The shooting itself, which was determined to be accidental, resulted in no serious disciplinary charges for the officers, all of whom were off duty. But in a Kafka-esque turn of events, an Internal Affairs Division (IAD) investigation of the shooting led to Holder being charged with lying, sparking a 14-year legal battle.

Holder in February filed a lawsuit in Suffolk Superior Court against the city of Boston, the Boston Police Department (BPD) and former BPD staff attorney Nicole Taub. In his suit, he is asking that the department expunge his record, pay unspecified damages and allow him access to documents from the Internal Affairs Division investigation on his case.

A spokesman for the department declined to comment on the case, citing active litigation.

Holder’s case underscores what many see as a pattern of disparities between how black and Latino officers are disciplined and how white officers are disciplined. In a 2016 ruling, the Massachusetts Commission Against Discrimination found that the department’s police academy engaged in a pattern of disparate punishment for white recruits, who were more likely to received mild punishment for misconduct.

“There are some clear disparities that you wouldn’t think would exist in today’s world,” said Sgt. Eddy Chrispin, president of the Massachusetts Association of Minority Law Enforcement Officers. “Cases that speak to some systemic issues in the department about how different people are treated.”

Holder, who was driving when the accidental shooting occurred, had previously loaned his personal firearm to another officer, who then was sitting in the back seat. After the gun discharged, Holder drove directly to a hospital and called his supervising officer to let him know what had happened.

One supervising officer and a union representative arrived at the hospital. The supervisor asked Holder questions but did not ask the identity of the officer who discharged the weapon, later revealed to be Frank Lee. Holder told investigators it was a police officer who discharged the weapon. Because there were only two other officers in the car — the officer who accidentally fired the gun from the rear seat and the front seat occupant who was hit — it was clear who the shooter was.

In 2009, the BPD’s Internal Affairs Division (IAD) charged Holder with being untruthful during a February 2006 IAD interview when Holder told police Sgt. William Chinetti that he had told supervisors the name of the officer who accidentally discharged the gun. He was given a 45-day suspension.

Holder said Chinetti’s own report on the interview says that he testified that he did not disclose the name of the officer who accidently fired the gun. In a December 2018 letter to the department, Holder said Taub, the department’s staff attorney, lied to an arbitrator about Chinetti’s findings and withheld the report from evidence.

“This situation could have been avoided if I had been given a copy of the report at the time the accusations were first made against me,” Holder wrote in his letter. “The department was required to provide a copy to me under the Massachusetts Personnel Record Law … because it was used as the basis to suspend me.”

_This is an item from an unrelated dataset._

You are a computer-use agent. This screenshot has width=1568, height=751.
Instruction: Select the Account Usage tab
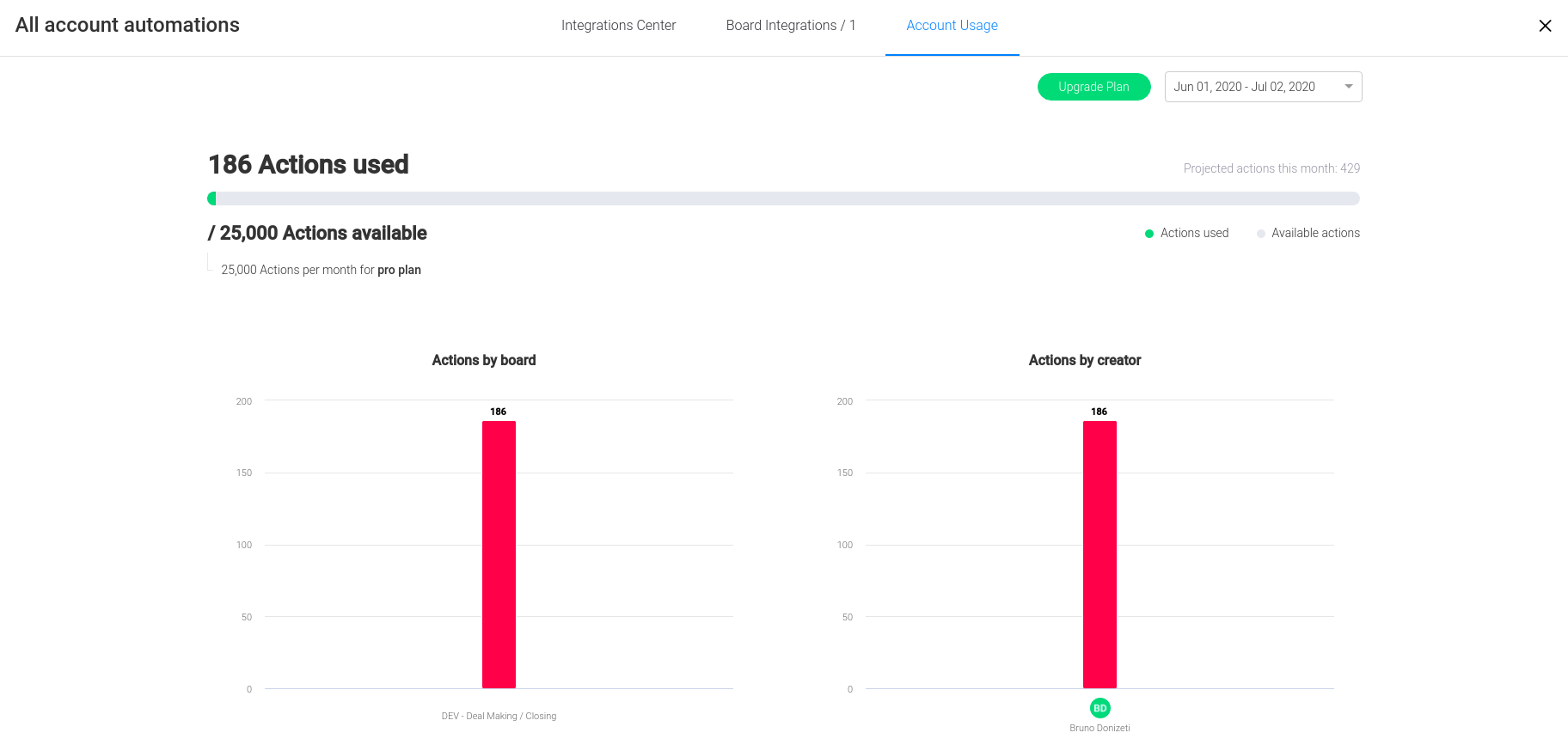pos(952,26)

Holder said he only learned of the 2006 report when it surfaced during a federal trial in which he was testifying in 2017.

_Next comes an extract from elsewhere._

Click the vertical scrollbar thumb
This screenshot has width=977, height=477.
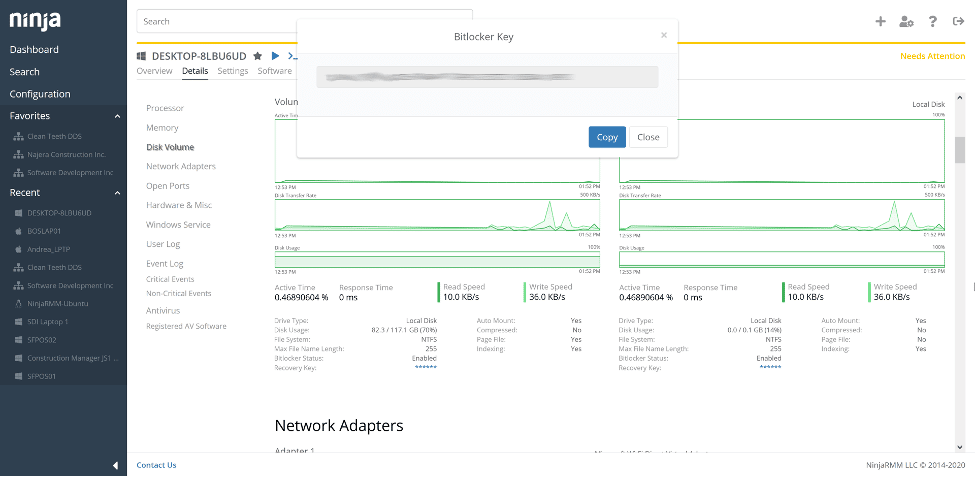tap(960, 150)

The IAD determination has dogged Holder now for more than 11 years. Officers who have been found guilty of lying are required to disclose that ruling each time they testify in court.

“If I appear in court, I have to make the court aware that I am a liar,” Holder told the Banner. “It’s mandated.”

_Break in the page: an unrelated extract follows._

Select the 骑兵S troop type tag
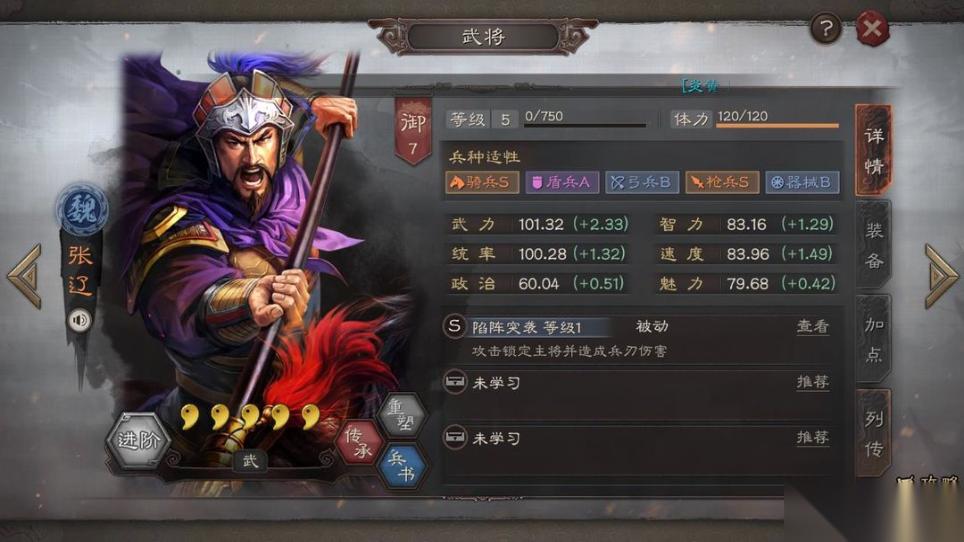The width and height of the screenshot is (964, 542). 481,183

Defense attorneys can use such disclosures to discredit an officer’s testimony.

“The false allegation of lying is a detriment to my character, office and a risk to the public,  hindering my ability to pursue convictions,” Holder said.

Holder has fought the ruling ever since it was issued, first through the department’s Internal Affairs Division, and now this year through the lawsuit against the department.

Holder says his aim is to clear his name of a false allegation of lying.

The Dorchester native who joined the Boy Scouts and served in the U.S. Army says he resents being branded a liar.

“It’s not in my character,” he told the Banner. “I don’t lie.”